======== Source text ========

13th Chief Minister of Gujarat
- In office 28 October 1997 – 4 March 1998
- Preceded by: Shankersinh Vaghela
- Succeeded by: Keshubhai Patel

Minister of Industries in Government of Gujarat
- In office 1995–1997
- Chief Minister: Shankersinh Vaghela

MLA of Gujarat
- In office 1990–1998
- Constituency: Dhandhuka constituency

Personal details
- Born: 16 February 1937 Bombay, Bombay Province, British India
- Died: 25 October 2019 (aged 82) Ahmedabad, Gujarat, India
- Party: Bharatiya Janata Party (1995–1996) Rashtriya Janata Party (1996–1998)

= Dilip Parikh =

Indian politician and industrialist (1937–2019)

Dilip Ramanbhai Parikh (16 February 1937 – 25 October 2019) was an Indian politician and industrialist. He was the 13th Chief Minister of Gujarat from 28 October 1997 to 4 March 1998. Dilip Parekh is also the most recent non BJP Chief Minister of Gujarat as of now. As BJP has been ruling the state ever since.

==Early life==
Parikh was born in 1937 in Bombay (now Mumbai). He received BA in Economics from Elphinstone College, Bombay. He studied law as well. He had a plastic manufacturing business. He served as the President of Gujarat State Plastic Manufacturers' Association in 1973–74. In 1979, he led the association of plastic and rubber industries in the state. He served as the president of the Gujarat Chamber of Commerce and Industry in the 1980s.

==Political career ==
In 1990, Parikh entered politics and served as the Vice President of the State Committee of Bharatiya Janata Party (BJP). He contested and won 1990 and 1995 Gujarat legislative assembly elections from Dhandhuka constituency as a candidate of BJP.

BJP won majority in 1995 election and formed government headed by Chief Minister Keshubhai Patel. Patel resigned in October 1995 following revolt of his colleague Shankersinh Vaghela and consequently, Suresh Mehta was sworn in as the Chief Minister in October 1995 and he served until September 1996. Parikh was the minister of industries in the cabinet headed by Mehta.

======== Supplied records ========

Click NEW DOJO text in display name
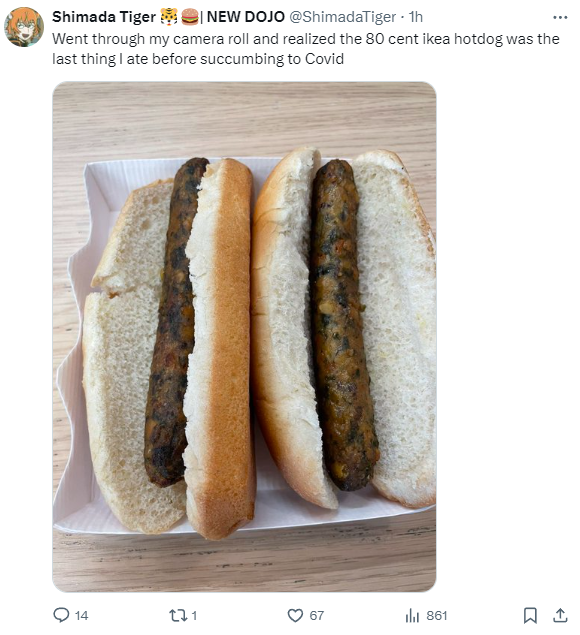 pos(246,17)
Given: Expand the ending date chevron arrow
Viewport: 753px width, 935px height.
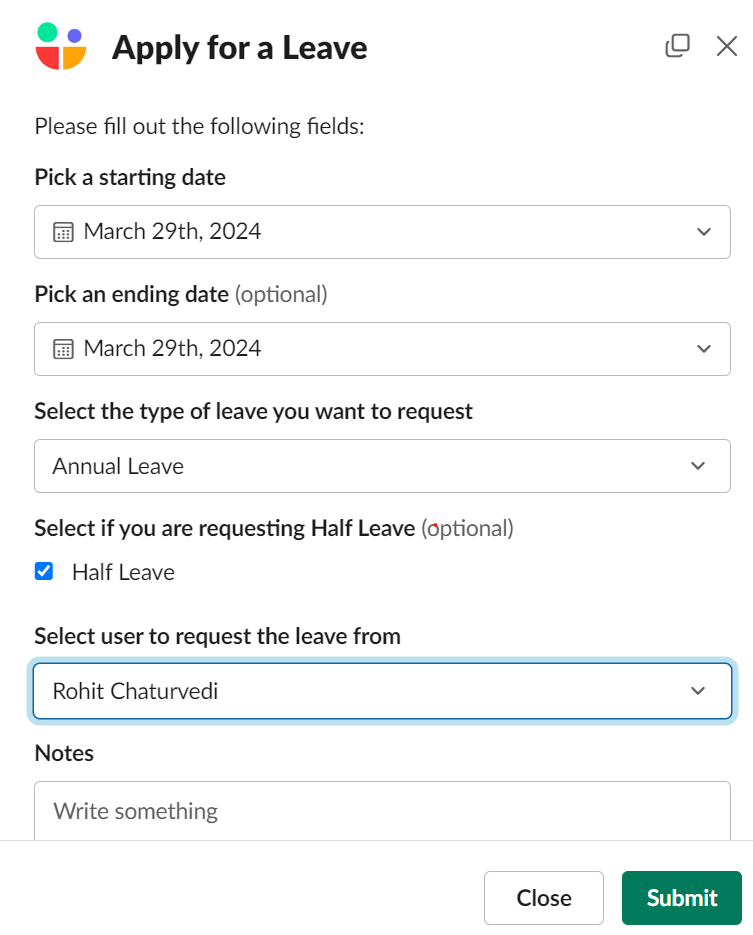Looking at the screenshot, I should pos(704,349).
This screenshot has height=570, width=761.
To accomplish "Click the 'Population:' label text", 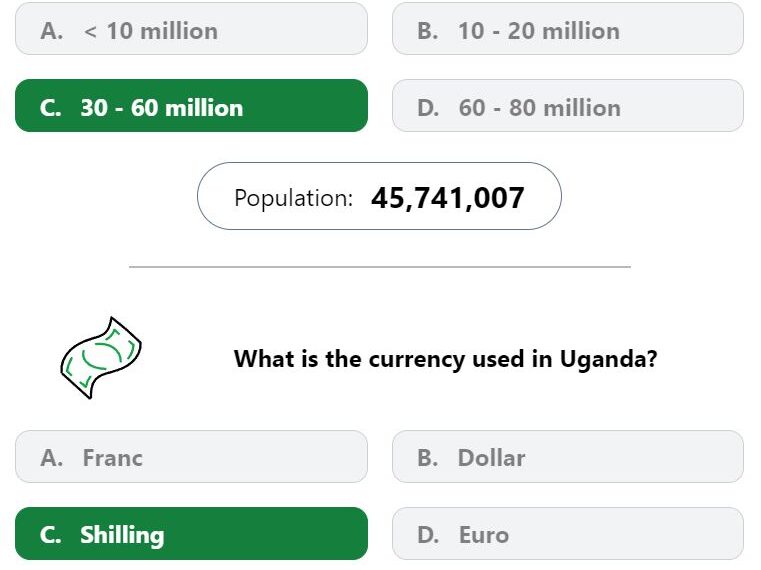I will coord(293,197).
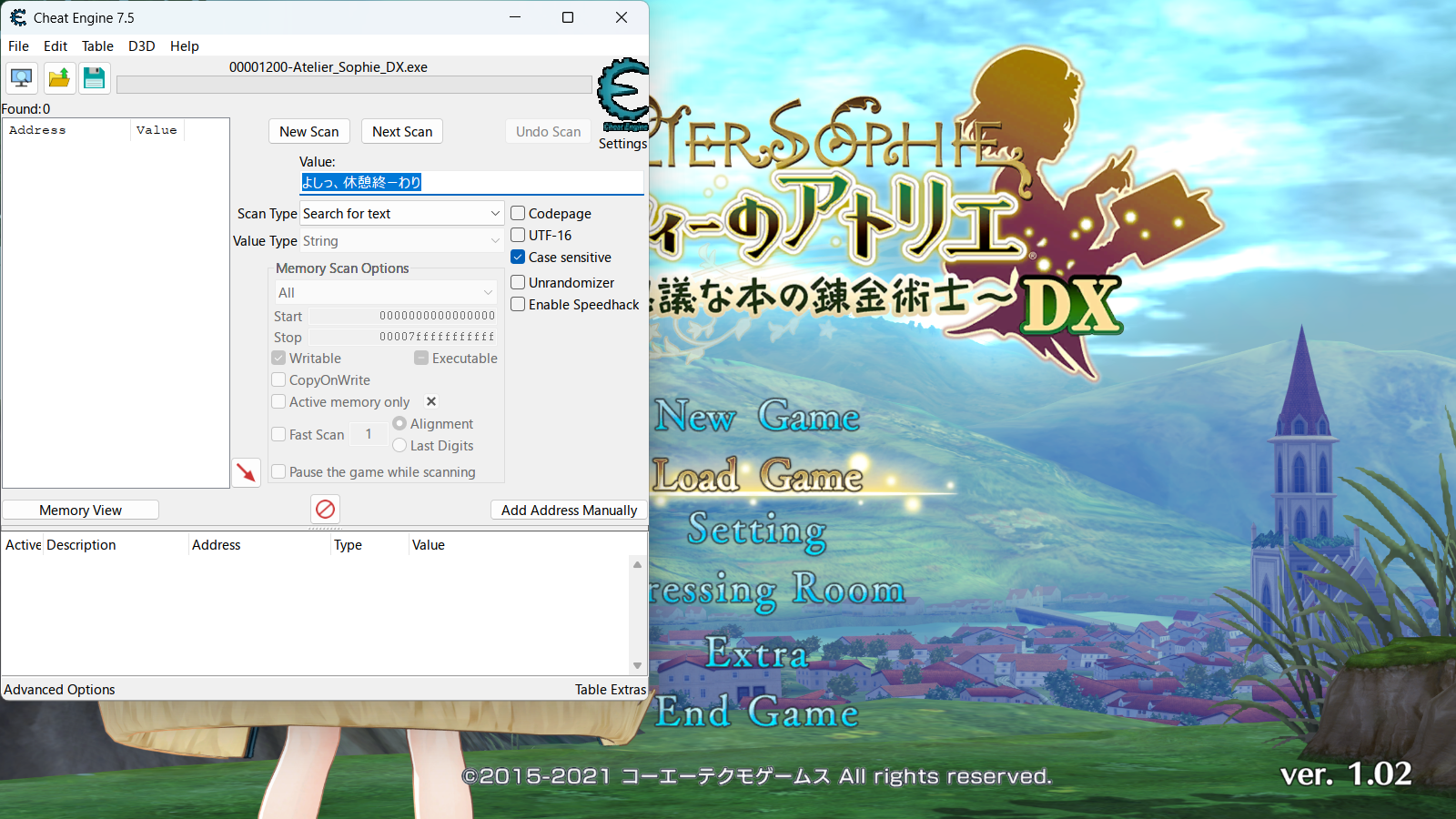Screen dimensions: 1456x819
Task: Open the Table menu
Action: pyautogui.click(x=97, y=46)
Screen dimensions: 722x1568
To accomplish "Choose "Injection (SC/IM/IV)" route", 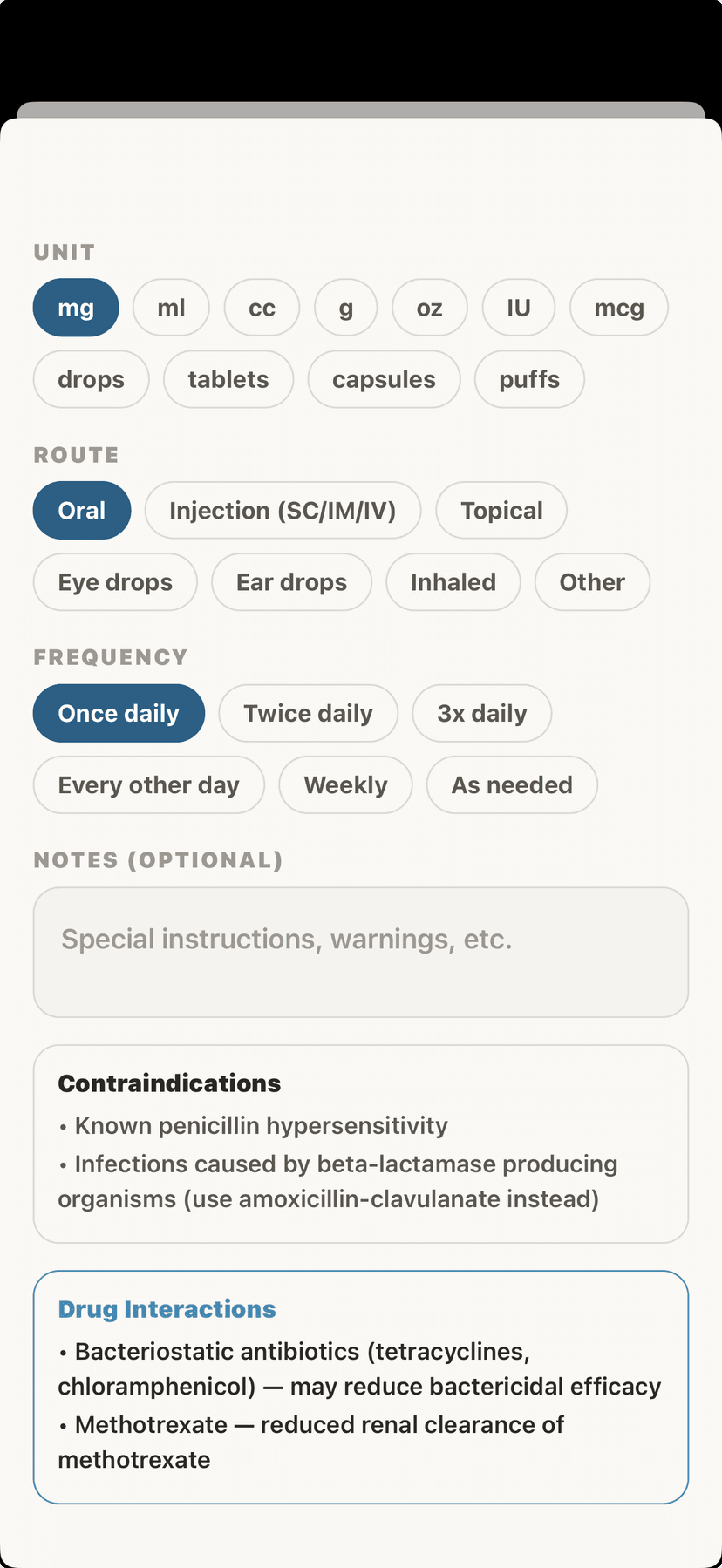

========

» **What you need to do**:
Answer these questions from the Dilip Parikh text.
(a) Who succeeded Parikh as Chief Minister of Gujarat?
(b) From which college did Parikh receive his BA in Economics?
(c) From which constituency did Parikh win the 1990 and 1995 Gujarat legislative assembly elections?

» **Solution below**:
(a) Keshubhai Patel
(b) Elphinstone College, Bombay
(c) Dhandhuka constituency